◆ **GIVEN DATA**
▬▬▬

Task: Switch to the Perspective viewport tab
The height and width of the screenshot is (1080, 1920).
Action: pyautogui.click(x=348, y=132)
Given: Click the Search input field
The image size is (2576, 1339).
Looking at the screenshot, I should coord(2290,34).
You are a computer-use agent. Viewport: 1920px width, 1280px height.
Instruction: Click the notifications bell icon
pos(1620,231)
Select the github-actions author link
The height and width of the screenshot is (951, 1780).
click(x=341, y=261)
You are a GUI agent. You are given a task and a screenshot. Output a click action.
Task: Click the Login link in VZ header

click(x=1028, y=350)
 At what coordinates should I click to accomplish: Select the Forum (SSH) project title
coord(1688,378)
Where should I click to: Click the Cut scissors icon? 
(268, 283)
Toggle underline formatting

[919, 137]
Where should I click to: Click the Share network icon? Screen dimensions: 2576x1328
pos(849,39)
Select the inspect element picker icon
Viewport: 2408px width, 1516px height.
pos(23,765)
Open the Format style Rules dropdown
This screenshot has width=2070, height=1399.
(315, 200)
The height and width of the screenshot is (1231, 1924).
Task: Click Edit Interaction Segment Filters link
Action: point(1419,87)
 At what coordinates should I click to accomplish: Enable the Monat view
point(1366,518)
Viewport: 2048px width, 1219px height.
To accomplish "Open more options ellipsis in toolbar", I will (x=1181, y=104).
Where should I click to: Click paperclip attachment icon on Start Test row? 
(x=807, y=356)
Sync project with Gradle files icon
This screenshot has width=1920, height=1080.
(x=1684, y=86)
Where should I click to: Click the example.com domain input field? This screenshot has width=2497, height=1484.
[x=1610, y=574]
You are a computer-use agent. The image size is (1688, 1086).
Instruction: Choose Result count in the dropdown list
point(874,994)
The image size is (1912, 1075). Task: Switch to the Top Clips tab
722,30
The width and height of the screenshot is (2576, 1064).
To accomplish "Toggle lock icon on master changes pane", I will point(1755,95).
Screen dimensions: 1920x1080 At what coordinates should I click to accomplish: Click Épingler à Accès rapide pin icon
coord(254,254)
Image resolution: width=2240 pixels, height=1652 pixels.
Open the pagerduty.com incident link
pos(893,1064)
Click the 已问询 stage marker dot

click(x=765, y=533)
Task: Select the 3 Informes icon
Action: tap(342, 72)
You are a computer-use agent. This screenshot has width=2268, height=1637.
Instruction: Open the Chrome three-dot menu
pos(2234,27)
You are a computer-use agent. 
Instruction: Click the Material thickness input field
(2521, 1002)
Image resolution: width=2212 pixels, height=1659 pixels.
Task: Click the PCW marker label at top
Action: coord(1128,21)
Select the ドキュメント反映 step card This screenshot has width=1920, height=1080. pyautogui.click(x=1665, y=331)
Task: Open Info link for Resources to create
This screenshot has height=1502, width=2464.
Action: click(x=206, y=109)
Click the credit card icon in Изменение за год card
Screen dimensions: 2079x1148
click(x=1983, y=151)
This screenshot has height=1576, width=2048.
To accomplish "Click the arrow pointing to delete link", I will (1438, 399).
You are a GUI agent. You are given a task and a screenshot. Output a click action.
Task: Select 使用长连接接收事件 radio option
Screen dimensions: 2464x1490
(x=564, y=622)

▬▬▬

◆ **REQUIRED WORK**
Repeat exactly the lines above from the line that contains "Instruction: Click the Material" through the end. Include both of these ends; leave out everything else.

◆ **ANSWER BOX**
Instruction: Click the Material thickness input field
(2521, 1002)
Image resolution: width=2212 pixels, height=1659 pixels.
Task: Click the PCW marker label at top
Action: coord(1128,21)
Select the ドキュメント反映 step card This screenshot has width=1920, height=1080. pyautogui.click(x=1665, y=331)
Task: Open Info link for Resources to create
This screenshot has height=1502, width=2464.
Action: click(x=206, y=109)
Click the credit card icon in Изменение за год card
Screen dimensions: 2079x1148
click(x=1983, y=151)
This screenshot has height=1576, width=2048.
To accomplish "Click the arrow pointing to delete link", I will (1438, 399).
You are a GUI agent. You are given a task and a screenshot. Output a click action.
Task: Select 使用长连接接收事件 radio option
Screen dimensions: 2464x1490
(x=564, y=622)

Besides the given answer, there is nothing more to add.